# Camper replaced by a camper named "Leaf"



## AlgernonsFlowers (Nov 14, 2017)

I was trying to view my boyfriends market box and when I went to his campsite, his camper was replaced by a female camper named "Leaf" and his camp was empty. I deleted and added him again and when i input his ID the leaf camper comes up again. Does anybody know whats happening?


----------



## tolisamarie (Nov 14, 2017)

Same thing happened to me today. I blocked the "Leaf" character so hopefully it won't happen again.


----------



## tolisamarie (Nov 14, 2017)

Interesting...when I tried to re-add the ID of the camper who was replaced by "Leaf", it tells me that the ID *does* belong to Leaf and that the user has been blocked (because I blocked Leaf).
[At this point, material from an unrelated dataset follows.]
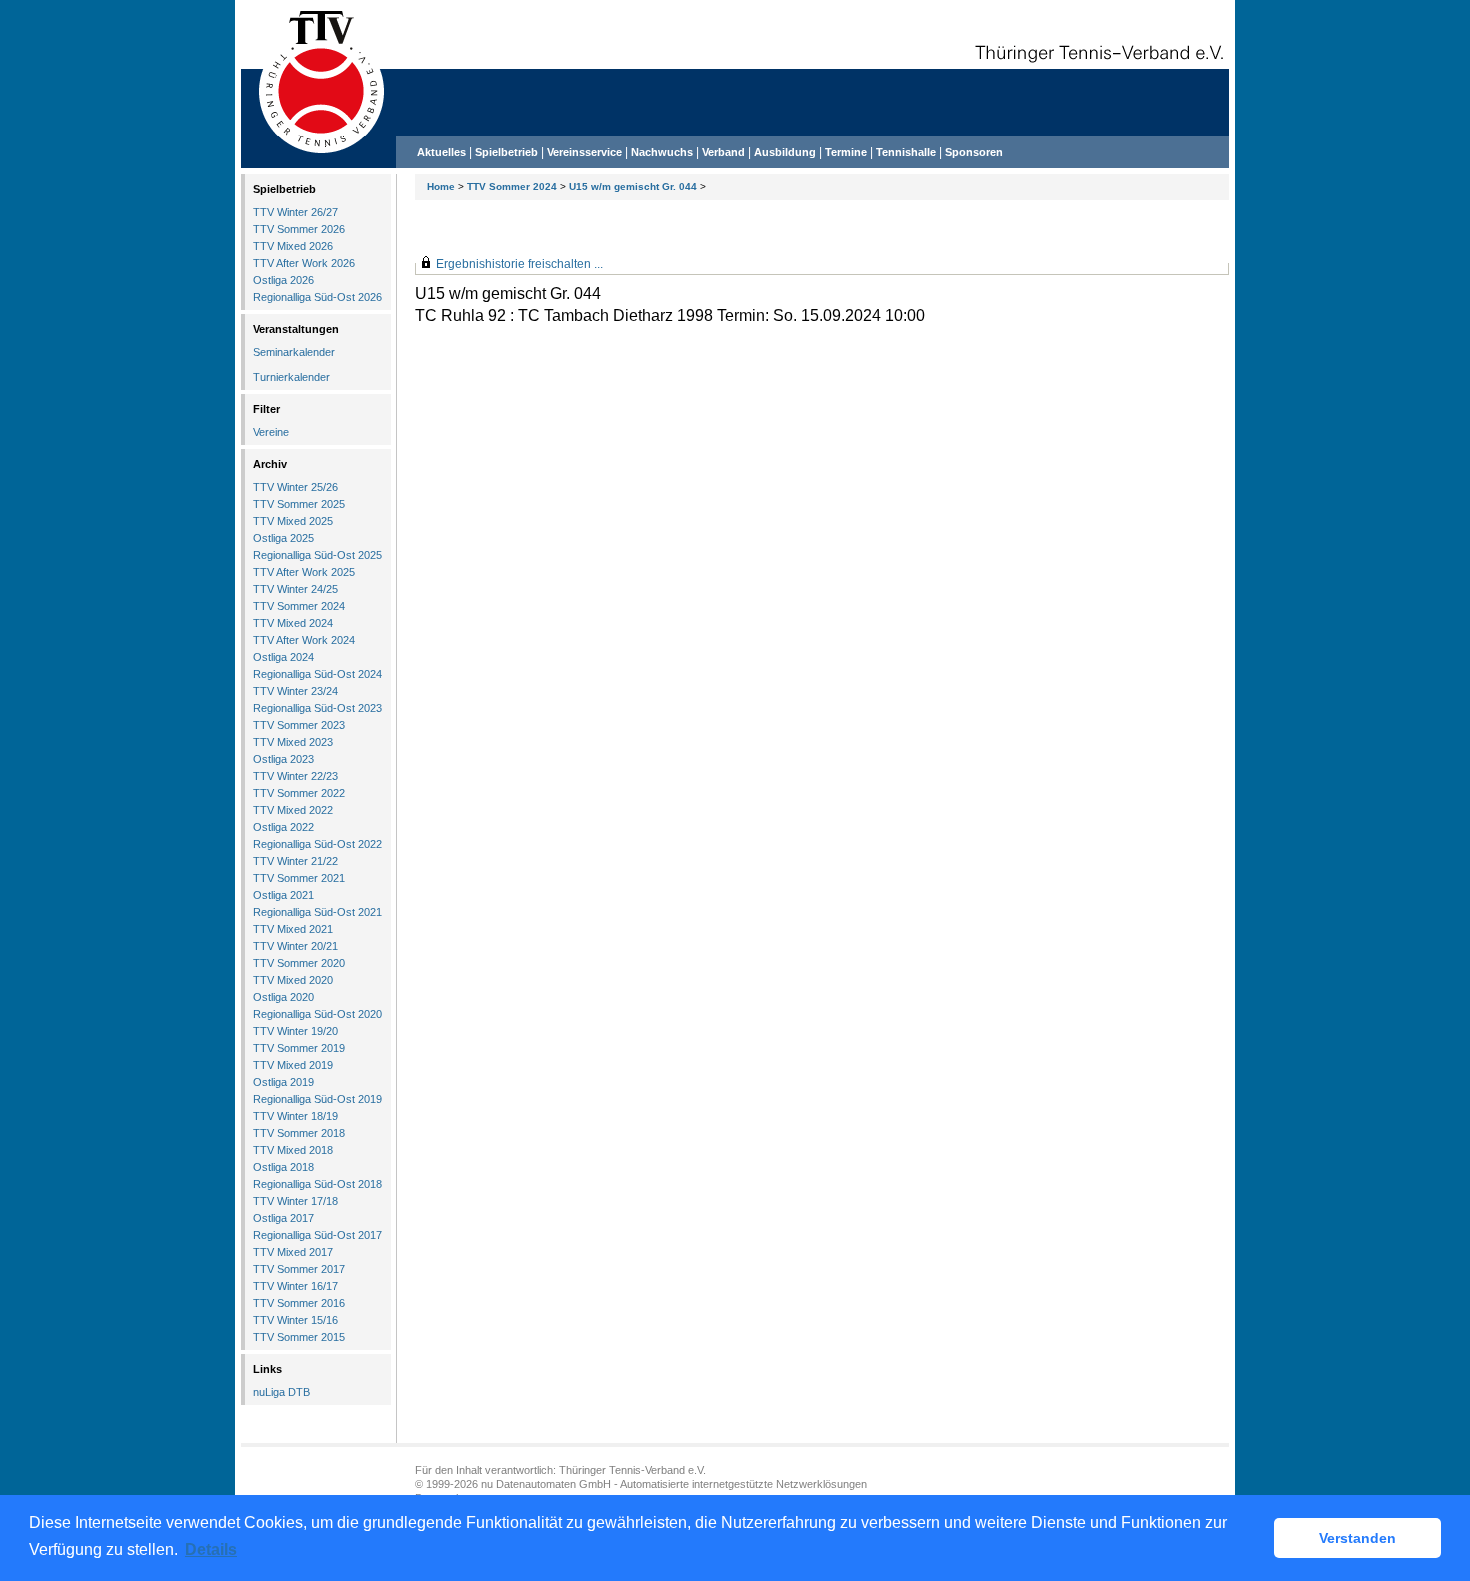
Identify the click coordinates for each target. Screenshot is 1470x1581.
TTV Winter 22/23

Hmmm... If you find out what's going on with your boyfriend let me know. Did he uninstall the game?


----------



## AlgernonsFlowers (Nov 14, 2017)

tried looking online supposedly its a glitch and it "fixes" itself within a few hours which is bizzare, idk maybe the game needs an update ?


----------



## Cheshire (Nov 14, 2017)

It is a glitch that’s already been acknowledged by Nintendo, they are working on fixing that. There’s nothing anyone can do about this right now, sadly.


----------



## Snow (Nov 15, 2017)

Yes, glitch, you'll get leaf when a specific friend is not registering -- sometimes Leaf will appear at a location but mostly I see her when I'm visiting a campsite. Don't do anything to try and fix it, the correct friend is usually back pretty quickly.


----------



## AlgernonsFlowers (Nov 16, 2017)

update: boyfriends villager is STILL replaced by this "Leaf" glitch, losin hope. It probably wont get fixed till nintendo issues a patch im guessing


----------



## Razzy (Nov 16, 2017)

They've said a fix will come out with the next version update, I believe.


----------